DATA TO USE =

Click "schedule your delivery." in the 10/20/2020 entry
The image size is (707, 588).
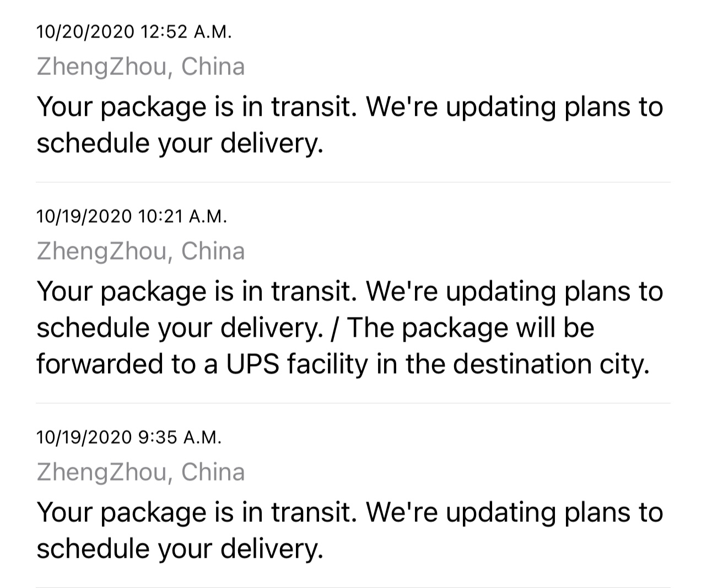coord(179,143)
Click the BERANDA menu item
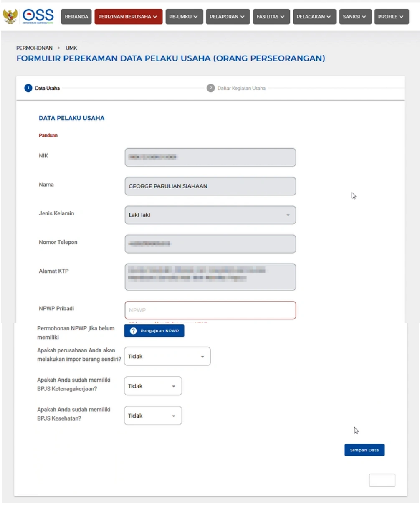The width and height of the screenshot is (420, 507). pyautogui.click(x=76, y=17)
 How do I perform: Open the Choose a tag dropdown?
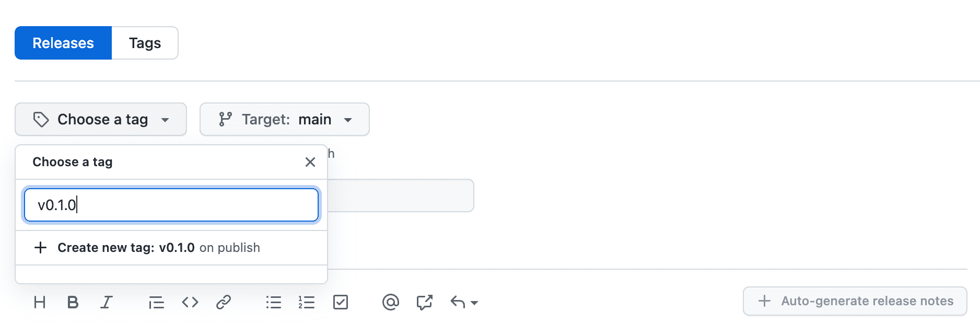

WORK INSTRUCTION =
Your copy should hold all the data word for word. It should hold no pictures.

WRITTEN RESPONSE =
Click "schedule your delivery." in the 10/20/2020 entry
The image size is (707, 588).
coord(179,143)
Click the BERANDA menu item
The width and height of the screenshot is (420, 507). pyautogui.click(x=76, y=17)
 How do I perform: Open the Choose a tag dropdown?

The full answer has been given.